I had to find my place in life outside of the home, and finally did at Church Bible studies, and as a Den Mother, then Sunday school teacher for Junior High age, and with the League of Women Voters. When I felt God in my life, I then thought that if I was good enough for God, then how could I be not good enough for ANYBODY down here on earth. By then, I was going into my forties and looked at my life ahead and all I could see is a life that wasn’t really me or mine. Ironically it was then (feeling that God was in my life) that I finally had enough steel in my spine to call it quits in my marriage, and went to a lawyer in Binghamton who drew up legal separation papers for us, and set out to eventually get a no-fault divorce.

Since I couldn’t have an in-house separation, I lived next door at Fessy Washburn’s house.
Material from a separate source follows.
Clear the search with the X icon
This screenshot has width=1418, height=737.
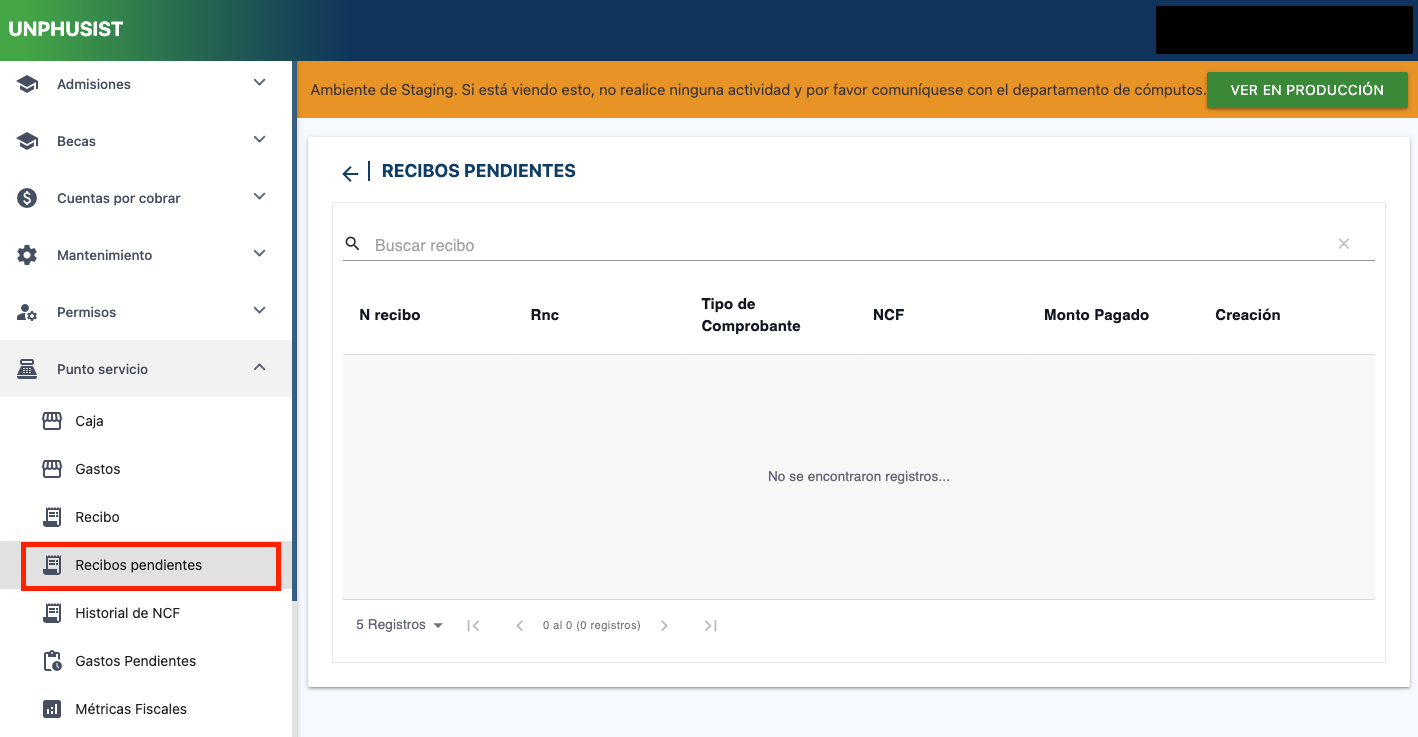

She was a widow by then, and I asked if I could stay in her walk out basement for $100 per month. I then stayed at home during the day… when I wasn’t working at Hilltop Retirement Center as an aide, and going to school to become an RN. It was only at nights that I slept over at Fessy’s. It was as quiet as a tomb in her rec’ room downstairs. I slept on a day bed, and got used to making the bed daily so she would never be embarrassed if her guests passed through her downstairs. The downstairs was cool in the summer, and even cooler in the winter, as she kept the thermostat at 63 degrees… no higher. I liked it cool, and I loved the privacy. I discovered that I had ringing in my ears that I had never noticed before. I guess with the crickets in the summer, and the furnace going in the winter and the regular added noise of kids and a snoring husband, I just never noticed my tinnitus.

Poor Wendy would miss me and come scratching on Washburn’s basement door. I’d let her in quietly and she’d sometimes sleep with me or next to my day bed. Three years later when I moved to an apartment, Fessy sold me the daybed to take with me. I dated while separated, feeling as divorced as anyone who had finalized theirs, though I stayed just separated until I met Tom. I was real marriage shy, and unwilling to ever turn over my freewill again. I felt that free will was a God given right that marriage had stripped away from me. I wrote this poem in those lonely years of hesitant dating:

I tried to feed the wild bird
With quiet outstretched hand
And still it wouldn’t trust me
Nor near me would he land.

I wondered how he learned it
Instinctively a sage,
Misplaced love and trust can mean
A close, confining cage.

With deepest understanding
Why he chooses to be free,
I leave the seed on ground below
While he watches from a tree.

With my spirit soaring
in abandonment and ease,
I am alone, not lonely
And I travel with the breeze.

You stretch your hand to beckon
To trust you I may learn
Just leave your gift beneath the tree
Perhaps I will return.


I think I felt wild and free in my separation from Al. I told Tom my shortcomings, and he was good about it, and accepted me for ME. But there is always a feeling of a bond in marriage, and I’d have it no other way. However, I have a problem fencing anything in, and keeping anything tied up. You see… wild and free is the same to me. Somewhere inside me, I’m wild again, and will remain wild forever. So I live vicariously on the wings of the birds I’ve raised, and the unleashed dogs with whom I rove through the woods while they seek rabbits and chase squirrels. Yes, wild/ and free/ are the same to me.